STOUT READING!


I devour books, in all forms. Most of them in their print version, which may surprise some people who have labeled me an apologist for all things Amazon and Kindle-ish. But I am an unregenerate library rat.

The city where I live, Naples, FL, has the best library system I’ve ever seen. The Headquarters Library is housed in a building that resembles the Alamo (pre-Santa Anna), and there are more branches in town than Publix supermarkets, which as anyone in Florida knows, seems impossible.

As a thriller and mystery writer myself, I’m always looking for inspiration, so I recently grabbed some Nero Wolfe mysteries. Addictive? Think Hershey’s Kisses or N.C.I.S.

I don’t know why I picked up Might As Well Be Dead, my first Wolfe. I didn’t even know much about the author, Rex Stout, who sounds like a star of silent Westerns, but is in reality one of the finest mystery writers this, or any country, has ever produced. After finishing Might, I rushed out to get the first two Nero Wolfes, Fer-De-Lance and The League of Frightened Men, published in 1934 and 1935, respectively. Both are superb and created a huge splash back then.

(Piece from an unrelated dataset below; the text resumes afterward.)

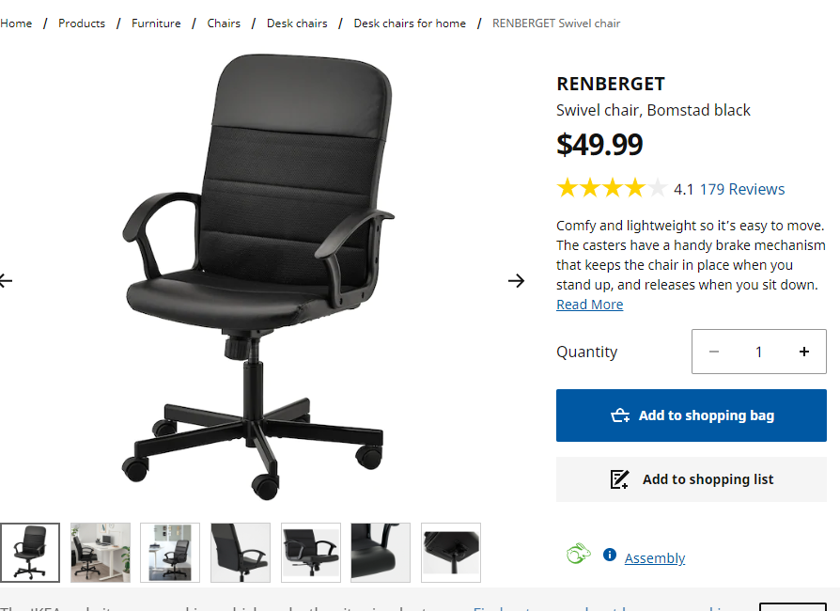Add the chair to shopping list

click(691, 479)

Nero Wolfe as a character is, well, a character. He is a huge man, fond of orchids, beer and gourmet food. He regularly humiliates cops and prosecutors, solving crimes that always stump them. He rarely leaves his New York brownstone, delegating the necessary footwork to a band of retainers led by Archie Goodwin, a tough, street-wise private eye with a nose for trouble, an eye for the ladies and a penchant for milk and cookies.

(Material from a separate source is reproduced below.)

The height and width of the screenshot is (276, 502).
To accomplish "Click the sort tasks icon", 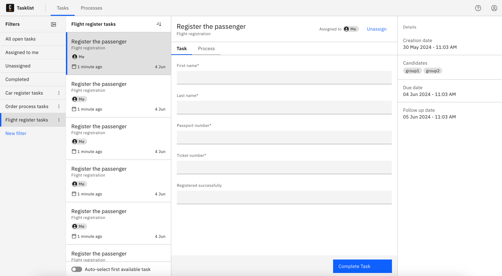I will (x=158, y=24).
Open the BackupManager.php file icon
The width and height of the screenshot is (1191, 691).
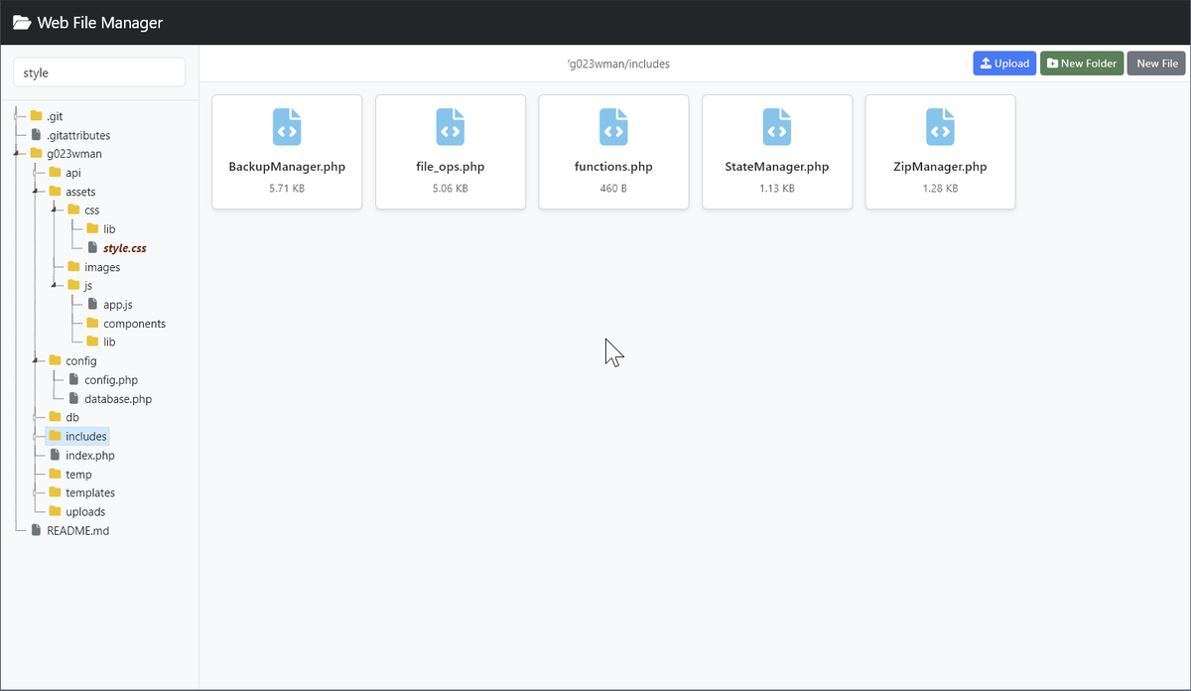pyautogui.click(x=287, y=126)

Goodwin, who freely trades insults with his boss, but considers him a deductive genius, narrates the novels, and is often astonished by Wolfe’s ability to solve a case by collating a series of apparently random clues brought to him by his employees. (Example: A woman’s brother is missing; she asks Wolfe for help. A prominent man dies of an apparent heart attack on a posh golf course. The brother also turns up dead, miles away. From a newspaper ad that no one else noticed, Wolfe deduces that both men were murdered by the same man. He’s right. Of course. And you won’t believe what one of the murder weapons was. The cops didn’t, and eat crow after Wolfe forces them to dig up one of the bodies!)

Despite references to the Lindbergh Kidnapping, Lynn Fontaine, roadsters, newspapers (remember them?) and the like, the early Nero Wolfes are eminently modern in approach and style. The prose is remarkable and literate, the banter between characters priceless, the plots fascinating and full of surprises.      

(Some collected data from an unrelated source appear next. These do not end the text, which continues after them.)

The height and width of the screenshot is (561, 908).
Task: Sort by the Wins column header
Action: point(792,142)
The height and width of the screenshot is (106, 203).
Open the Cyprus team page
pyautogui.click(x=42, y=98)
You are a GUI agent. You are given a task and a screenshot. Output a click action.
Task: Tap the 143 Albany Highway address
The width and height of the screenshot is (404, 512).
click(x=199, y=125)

Rex Stout’s own life reads like fiction. He was a Navy yeoman on Teddy Roosevelt’s Presidential yacht as a young man before deciding on a writing career! While he is best known for his Nero Wolfes (33 novels and 39 novellas between 1934 and 1975), he also wrote a gazillion other things (poems, magazine pieces, other novels and the like) and was an intellectual leader in the battle against Hitler, becoming a radio celebrity.

I would urge everyone to Google his accomplishments and awards, especially if they, like me, sometimes need their egos deflated. How I ignored Stout for so long is a source of supreme embarrassment. This is an author that Boucheron, the world’s largest mystery convention, anointed as the best mystery writer of the 20th Century.

Comments

  1. My father always brought Nero Wolfe books home, so I read them as a teenager. Fantastic stuff!